Parece sencillo, pero ante el inminente riesgo de los criminales cibernéticos, los fraudes, los suplantadores, los ladrones de identidades y otras plagas bíblicas, los expertos recomiendan, hasta donde entiendo: usar contraseñas complejas, no repetirlas nunca, no anotarlas en ninguna parte. Es un decir: estamos jorobados y bien jorobados.
Yo de niño tenía un nombre –en realidad dos– y dos apellidos. El número de teléfono de casa, el de los abuelos (el 22-21), de algún amigo, eran de cuatro dígitos. Ya en el bachillerato, cosas de “simplificación administrativa”, pasé a ser, para efectos de trámites, calificaciones y esas cosas, el 23-32 (grupo y número de lista); en la universidad, por allí de principios de los años 80 del siglo pasado (¡del milenio pasado!), ya mi número de matrícula, indispensable para todo procedimiento, era de seis dígitos. Una pasada.
Ahora, el que más o el que menos tiene –una lista de bote pronto y somera–, una CURP, una clave de elector, un registro de contribuyentes, una contraseña fiscal, un teléfono celular de diez dígitos (¿se sabe el número de su señora madre?), una, dos o tres tarjetas (débito, crédito, Tarjeta del Bienestar, jajaja), varias claves bancarias, varios números PIN para los cajeros, la clave de acceso a su computadora, la contraseña para…
Una verdadera locura.
Una pregunta a la banda macabra que inventó este pandemonium: ¿qué nos pasará cuando nos falle la memoria? ¿Qué será de los infelices que sufran amnesia? ¿Qué hay ante el avance de las enfermedades neurodegenerativas que hacen que el enfermo no se acuerde ni de su nombre? Acabo de tener una visión del Apocalipsis: una secta de degenerados que creen un rayo para borrar la memoria de sociedades enteras y apoderarse de su dinero, el control de sus dispositivos, sus membresías, sus cuentas de Amazon…¡De nuestras vidas!
Amén de mis ya demasiadas y excesivas claves, ahora lidio, cosas de la ‘posmodernidad’ educativa con cuentas de plataformas de enseñanza, bibliotecas virtuales, foros a distancia, registros académicos, servicios de verificación contra plagio y uso de Inteligencia Artificial.
Así, para no abundar en esta molicie, el viernes, que iba a dedicar la tarde entera a un cursillo de inducción, olvidé el password con el que acceso a mi ordenador y que es el mismo desde hace diez años. No sé si fue un síntoma temprano de que me estoy quedando gagá, un lapsus de la memoria o un rayo cósmico que me cruzó por el cerebro, pero me pasé tres, cuatro horas intentando recordar. El hecho me resultó angustioso por varios motivos: uno porque tenía la obligación de completar el cursillo; dos, porque en este ordenador tengo documentos, fotos y testimonios que son parte de mi memoria (que parece que ya no es lo que era antes); tres, porque yo vivo de lo que hago allí dentro (allí tengo ensayos, relatos, artículos, un par de novelas, amén de que en este cachivache redacto estas líneas, organizo los guiones de los programas de radio, imparto clases…)

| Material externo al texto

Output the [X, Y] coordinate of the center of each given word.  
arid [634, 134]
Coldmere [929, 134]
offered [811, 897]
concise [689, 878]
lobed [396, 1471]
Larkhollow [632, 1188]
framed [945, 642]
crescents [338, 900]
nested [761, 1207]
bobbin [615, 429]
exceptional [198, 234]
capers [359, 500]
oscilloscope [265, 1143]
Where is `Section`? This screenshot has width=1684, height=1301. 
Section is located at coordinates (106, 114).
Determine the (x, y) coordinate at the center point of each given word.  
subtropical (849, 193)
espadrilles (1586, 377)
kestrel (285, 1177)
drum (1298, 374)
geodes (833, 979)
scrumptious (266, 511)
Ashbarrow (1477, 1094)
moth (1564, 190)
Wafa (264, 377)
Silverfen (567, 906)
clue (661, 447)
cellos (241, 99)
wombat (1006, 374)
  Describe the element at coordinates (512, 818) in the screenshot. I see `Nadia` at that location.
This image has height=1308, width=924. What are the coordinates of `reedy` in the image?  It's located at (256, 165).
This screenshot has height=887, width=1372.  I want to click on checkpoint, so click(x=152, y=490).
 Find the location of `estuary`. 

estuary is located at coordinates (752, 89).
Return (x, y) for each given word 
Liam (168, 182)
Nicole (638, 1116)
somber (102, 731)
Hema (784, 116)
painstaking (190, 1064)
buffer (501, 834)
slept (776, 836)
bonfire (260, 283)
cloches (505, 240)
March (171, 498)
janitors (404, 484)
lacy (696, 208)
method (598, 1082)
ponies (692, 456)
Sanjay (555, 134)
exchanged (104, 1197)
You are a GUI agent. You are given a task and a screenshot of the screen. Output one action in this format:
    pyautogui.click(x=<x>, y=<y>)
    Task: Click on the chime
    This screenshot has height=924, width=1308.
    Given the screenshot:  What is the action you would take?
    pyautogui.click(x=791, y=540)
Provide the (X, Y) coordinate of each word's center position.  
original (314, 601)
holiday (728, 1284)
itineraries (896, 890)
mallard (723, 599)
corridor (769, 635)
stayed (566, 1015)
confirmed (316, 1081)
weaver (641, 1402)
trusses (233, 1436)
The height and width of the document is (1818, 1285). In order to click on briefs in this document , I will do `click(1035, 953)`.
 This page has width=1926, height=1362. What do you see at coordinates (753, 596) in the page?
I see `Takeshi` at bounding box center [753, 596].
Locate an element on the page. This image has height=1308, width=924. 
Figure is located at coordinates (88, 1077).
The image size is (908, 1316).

Me salía a dar largos paseos, a fumar, a tomar aire, buscando un rayo de iluminación, sin éxito; ví un par de docenas de tutoriales para poder acceder y cambiar las contraseñas: todos inútiles. Avanzaba en alguna dirección y la máquina, que seguramente se siente explotada y clama venganza, me volvía a pedir la clave olvidada.
La recuperé, cuando me daba por vencido y decidí apagar el computador, encomendarme a San Martín de Tours, a Santa Atanasia, o al santo patrono de los amnésicos repentinos y los desesperados cibernéticos, y ver qué podía hacer el día siguiente. Un último intento, un rayo en el interior del meollo, y ¡anda tú!, que el asunto funcionó. Strike one.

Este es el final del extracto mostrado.